July 30th, 2002 No comments

There was an interesting article in April’s issue of Management Science (the paper linked to has a 2000 date, but seems to be the same paper), on how customers behave in invisible queues (such as when they email on-line retailers, or have to wait for a call-center call to be answered).

The authors note research that show that customers adapt their behaviour to their perceptions of what the wait time should be, formed through accumulated expecience, offset by how important their query is to them.

Contrary to common belief, they show that customers can and do change their expectations and accepted delay time based on perceived system performance – in one study of abandoned calls to a call center, they discovered that 38% of calls were abandoned across all delays at peak times between 100 seconds and 240 seconds.

And so they spend a lot of time with graphs and formulae (and circles and arrows and a paragraph on the back of each one…) showing how to model customers’ patience levels.

This is all well and good of course, but seems to miss the more important question of how to actually set customers’ expectations properly in the first place.

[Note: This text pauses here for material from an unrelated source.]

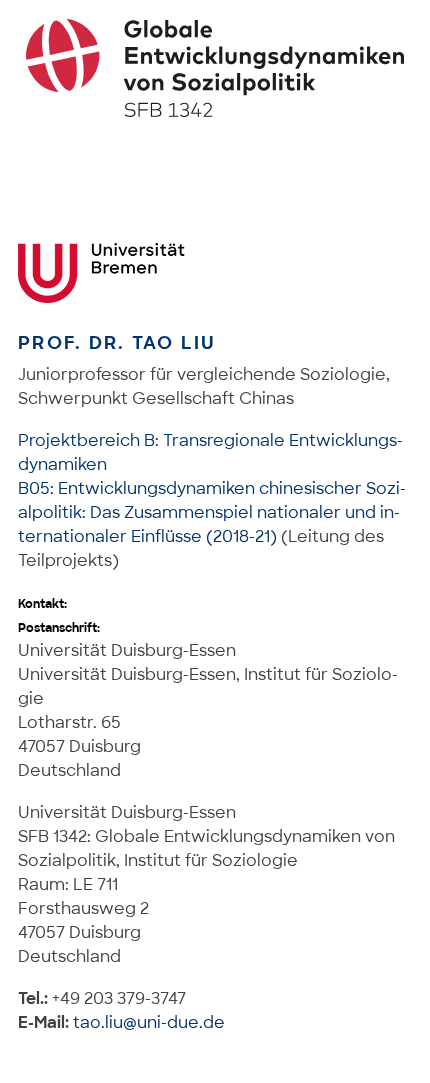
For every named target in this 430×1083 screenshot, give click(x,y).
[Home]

At BlackStar we implemented an auto-response system to incoming emails that said something like “Your email is 24th in our queue, and so we should be able to answer it within 50 minutes.”

It was a fairly simple approximation, with no complex predictive behaviour at all – it merely averaged the time taken to answer each of the last 10 emails. But it was good enough. At peak times, or when we were flooded with emails, the time people were told they’d have to wait rose, and we got a lot less customers deciding we hadn’t answered quickly enough and sending another email, or even telephoning (setting off a terrible vicious cycle that could sometimes take days to work our way back out from).

Loads of customers commented on how wonderful it was, several competitors approached us asking how they could buy the technology, and it was mentioned in at least 3 or 4 press reviews as a sign of how customer friendly we were.

We didn’t need or do any fancy impatience modelling – we just knew that the best way to keep the customers happy was to tell them what you were going to do, and then do it.